Opened 5 years ago
Closed 5 years ago
#3630 closed enhancement (fixed)
Remove binary prereqs from ChimeraX git repository
Reported by: | Tom Goddard | Owned by: | Tom Goddard |
---|---|---|---|
Priority: | moderate | Milestone: | |
Component: | Infrastructure | Version: | |
Keywords: | Cc: | chimera-programmers, tic20@… | |
Blocked By: | Blocking: | ||
Notify when closed: | Platform: | all | |
Project: | ChimeraX |
Description
Remove the large binary distributions of qt, numpy, wxPython, .... from the ChimeraX git repository to reduce its current 11 Gbyte size.

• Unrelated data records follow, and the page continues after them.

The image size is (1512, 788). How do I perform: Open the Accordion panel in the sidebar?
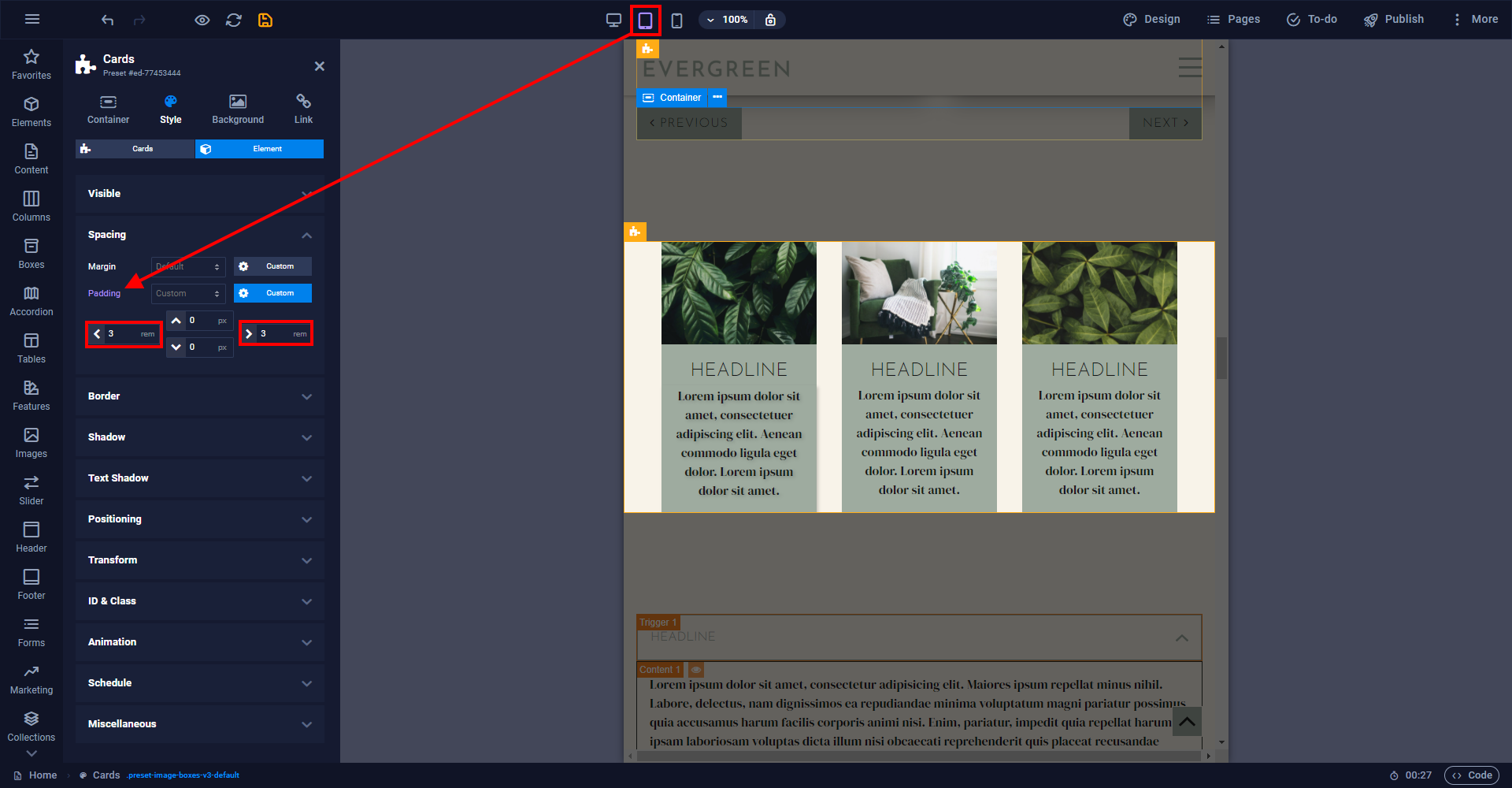coord(32,301)
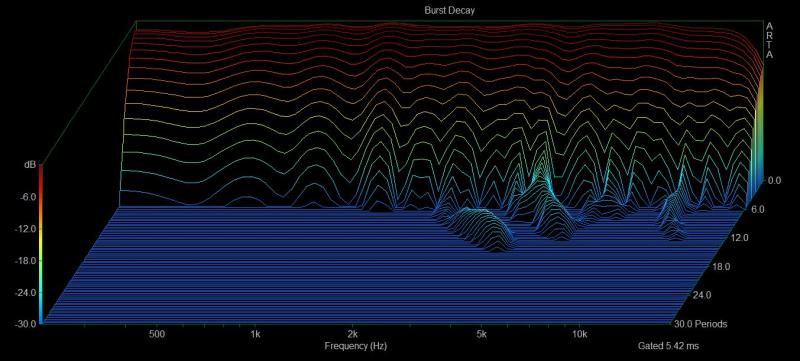Click the dB color gradient bar

(40, 244)
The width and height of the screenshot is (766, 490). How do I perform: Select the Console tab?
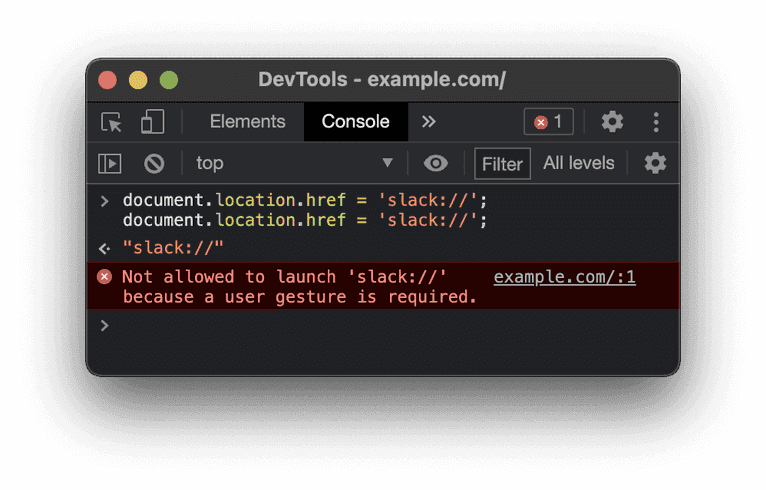355,122
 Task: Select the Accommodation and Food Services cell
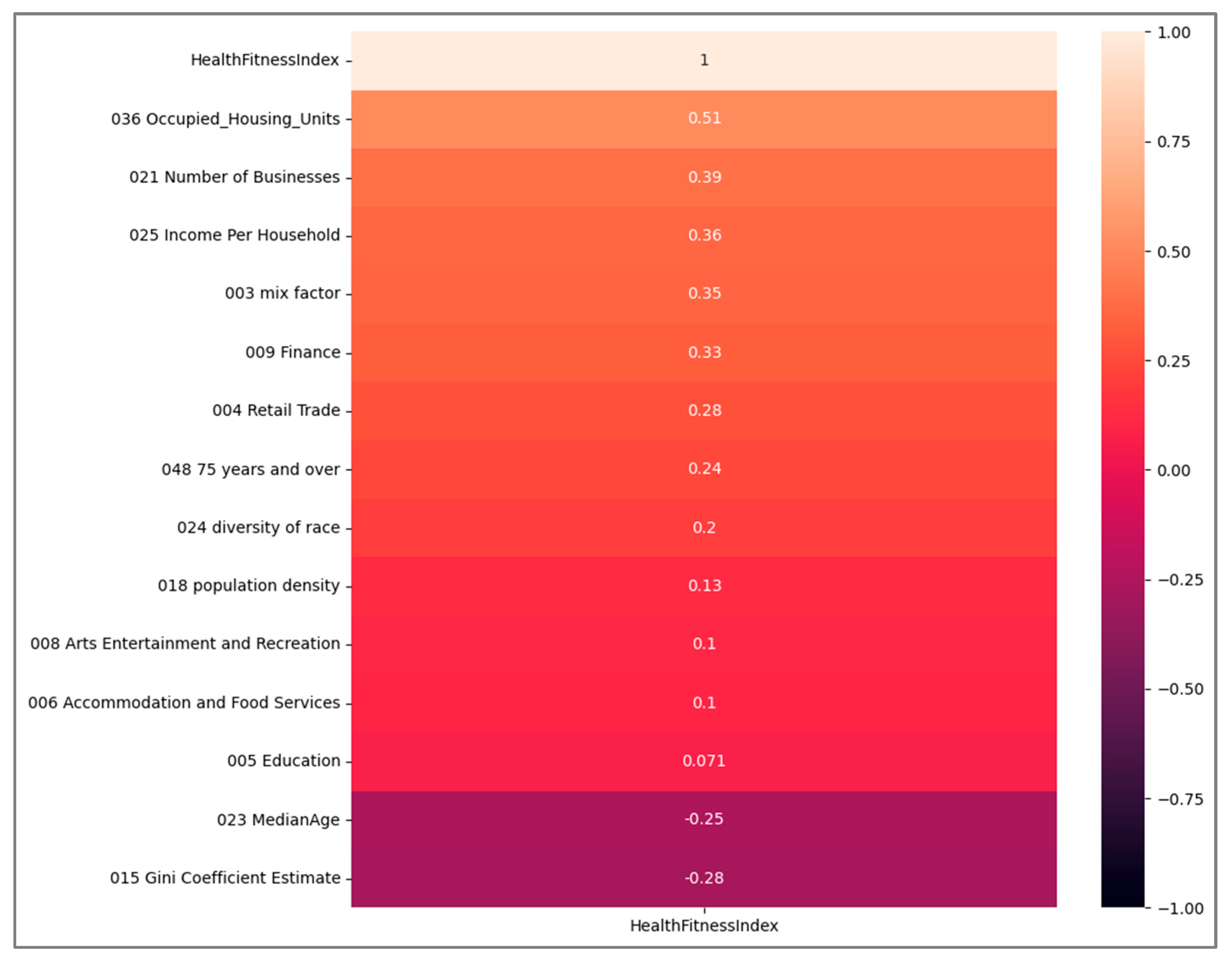[704, 702]
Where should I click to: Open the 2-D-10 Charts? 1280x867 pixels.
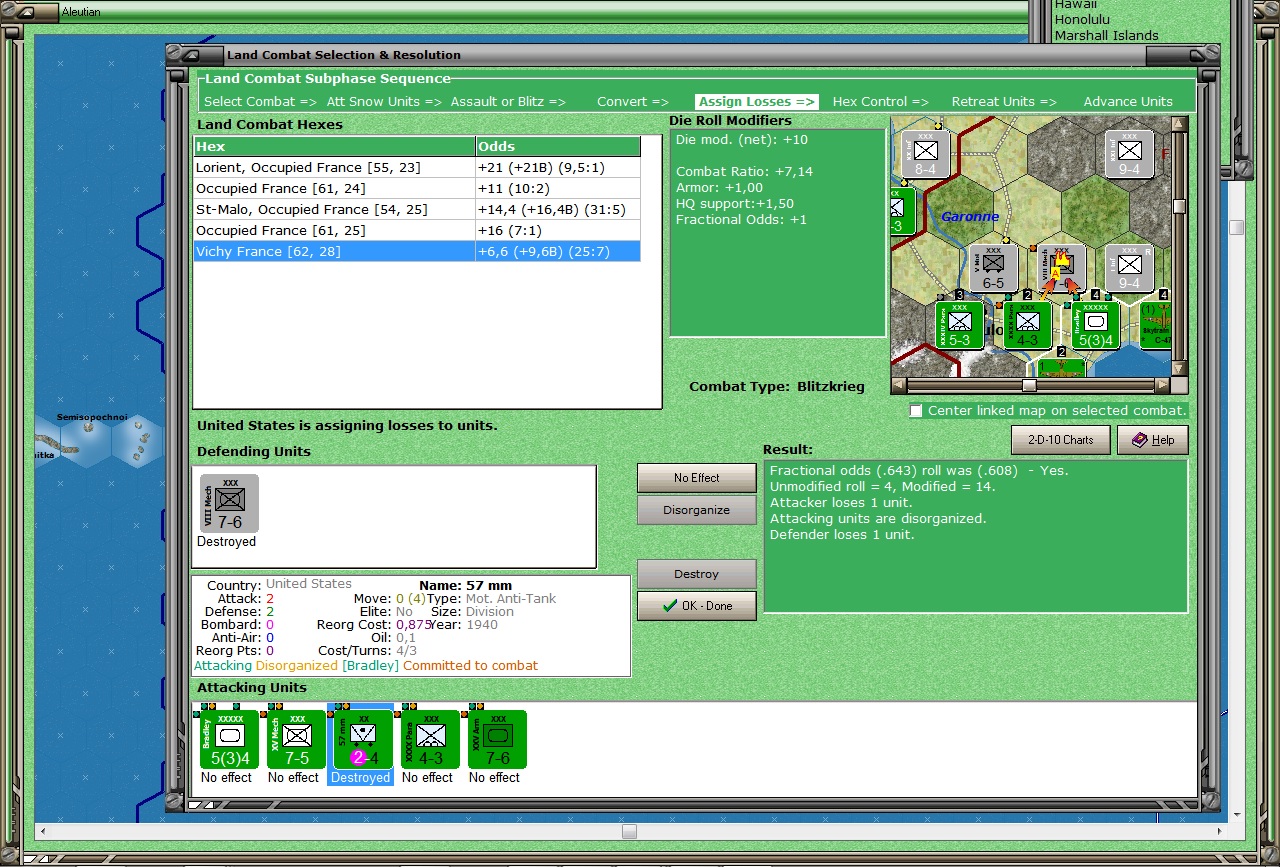click(1060, 440)
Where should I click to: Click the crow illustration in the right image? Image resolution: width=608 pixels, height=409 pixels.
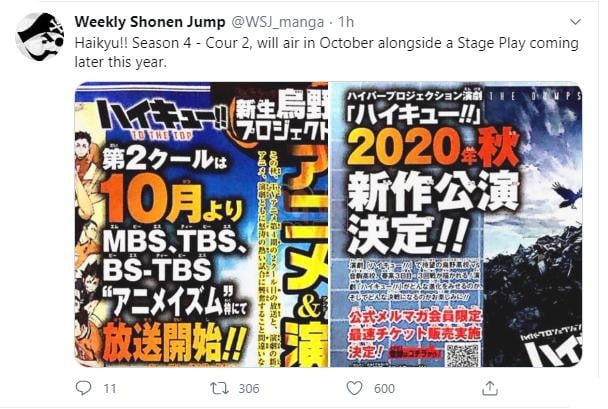(x=567, y=196)
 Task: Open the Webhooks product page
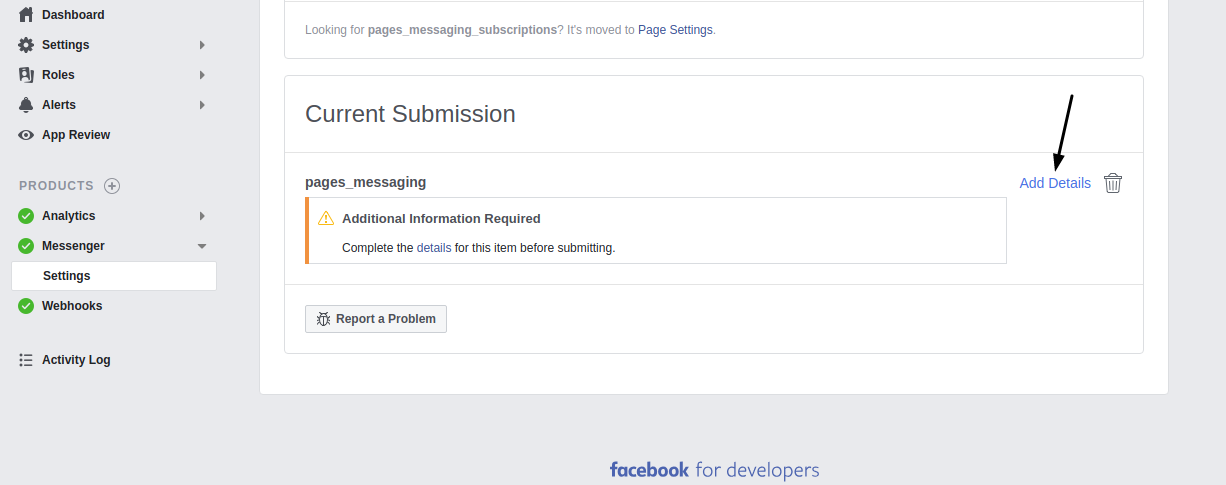click(72, 306)
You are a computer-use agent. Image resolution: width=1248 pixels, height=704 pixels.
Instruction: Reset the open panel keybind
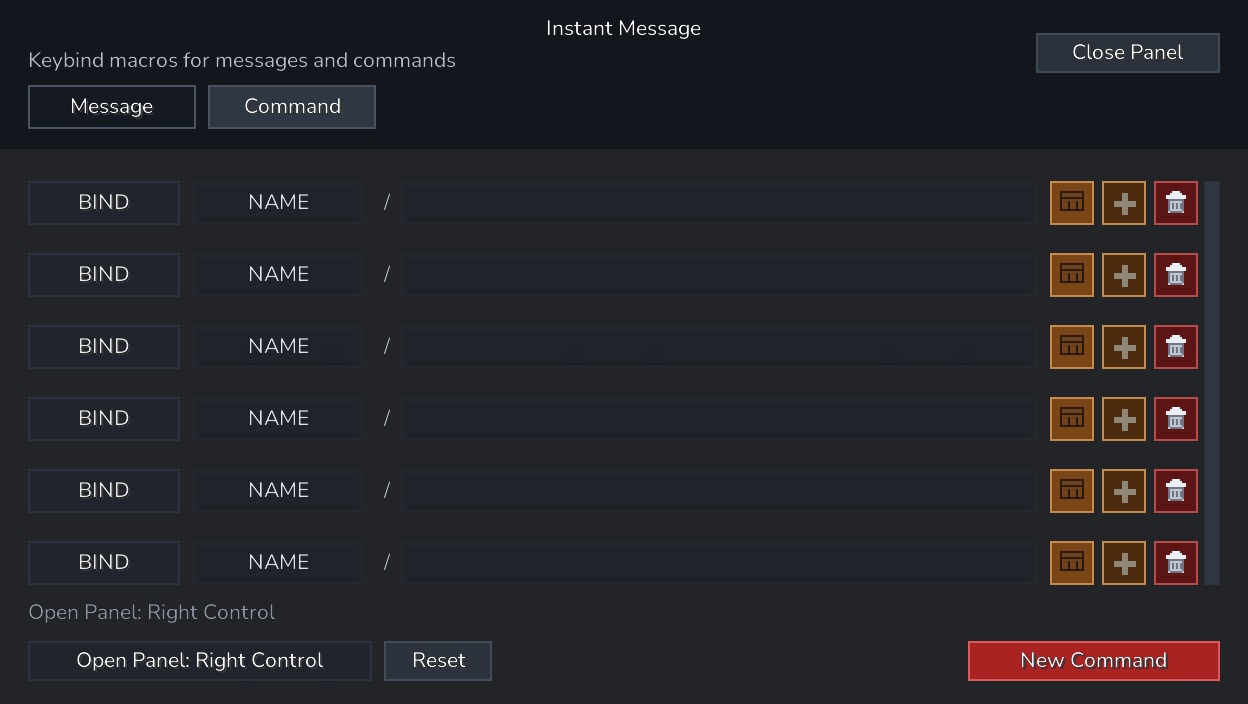[438, 661]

In order to move ChimeraX source code to GitHub we have to remove all files larger than 100 Mbytes since GitHub does not allow such large files (even with a paid account). The overwhelming consensus online is that large binary blobs should not be put in a git repository because it makes cloning the repository exceedingly slow, often resulting in repositories with more than 95% repository bytes being obsolete binaries. That is the state of the ChimeraX repository which is 11 Gbytes in size. 8 Gbytes of our repository are Qt, PyQt and numpy windows wheels. The next biggest chunk are a dozen wxPython binaries taking 0.5 Gbytes. Then comes a variety ffmpeg binaries, a 50 Mbyte ViewDockX test file, openmm, hdf5, llvm, python source and binaries, scipy.
It appears our actual code and documentation is about 700 Mbytes.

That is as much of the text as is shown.